───── MATERIALS PROVIDED ─────

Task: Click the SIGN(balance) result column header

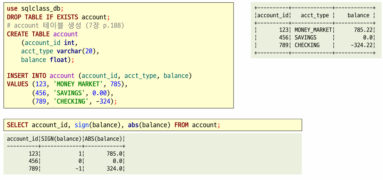Action: click(x=61, y=139)
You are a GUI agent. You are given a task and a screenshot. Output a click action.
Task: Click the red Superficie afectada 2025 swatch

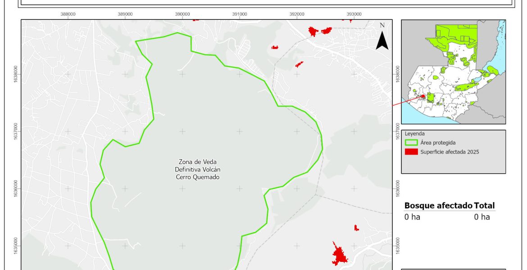(x=411, y=152)
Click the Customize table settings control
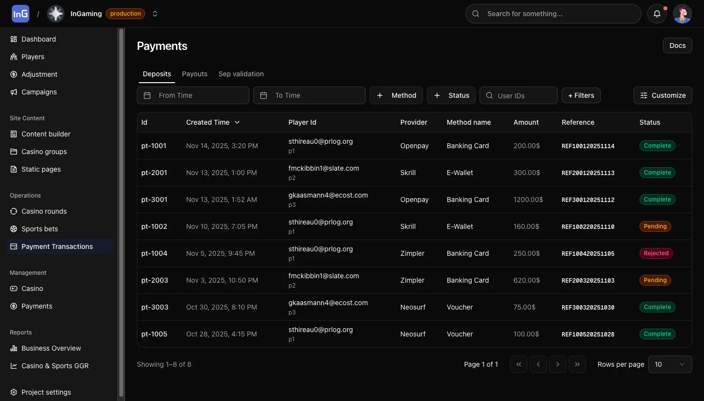The image size is (704, 401). (662, 95)
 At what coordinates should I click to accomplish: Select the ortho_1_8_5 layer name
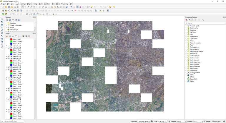coord(17,59)
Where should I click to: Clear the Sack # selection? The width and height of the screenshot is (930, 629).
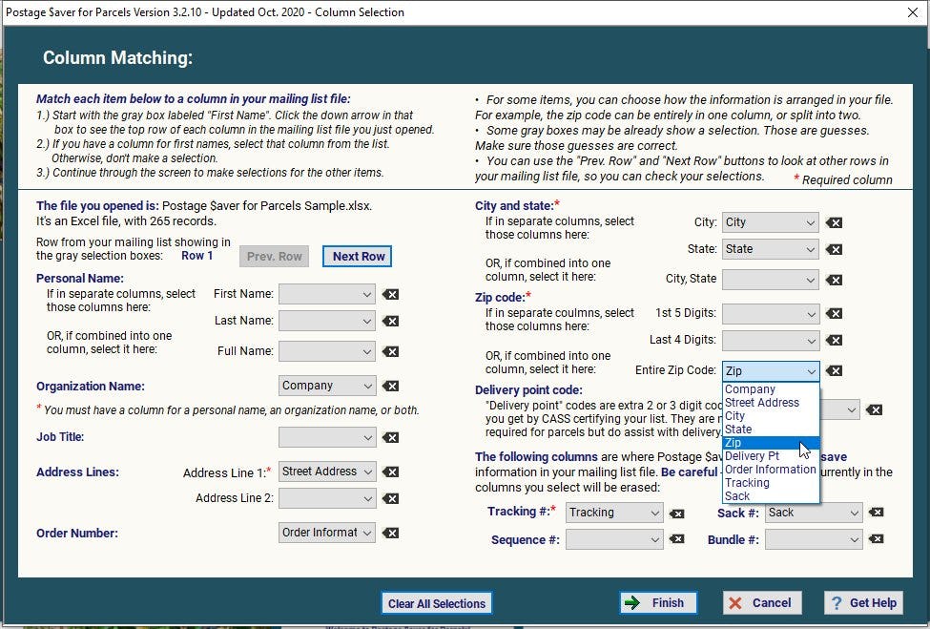point(877,513)
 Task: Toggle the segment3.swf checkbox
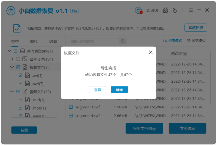(x=71, y=107)
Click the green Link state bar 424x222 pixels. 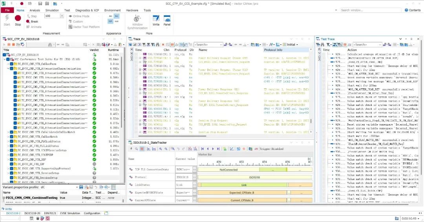click(x=244, y=185)
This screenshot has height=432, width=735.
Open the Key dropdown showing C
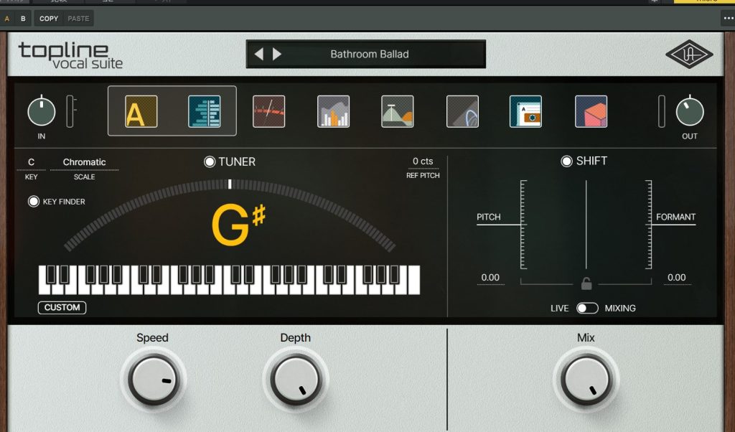pyautogui.click(x=31, y=163)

─────

* _WORK TO COMPLETE_: Copy exactly the lines running from the line with "This screenshot has height=432, width=735." to the final line of the listing, keeping both ends and dropping any picture.

* _RESPONSE FOR THIS EXERCISE_:
This screenshot has height=432, width=735.
Open the Key dropdown showing C
pyautogui.click(x=31, y=163)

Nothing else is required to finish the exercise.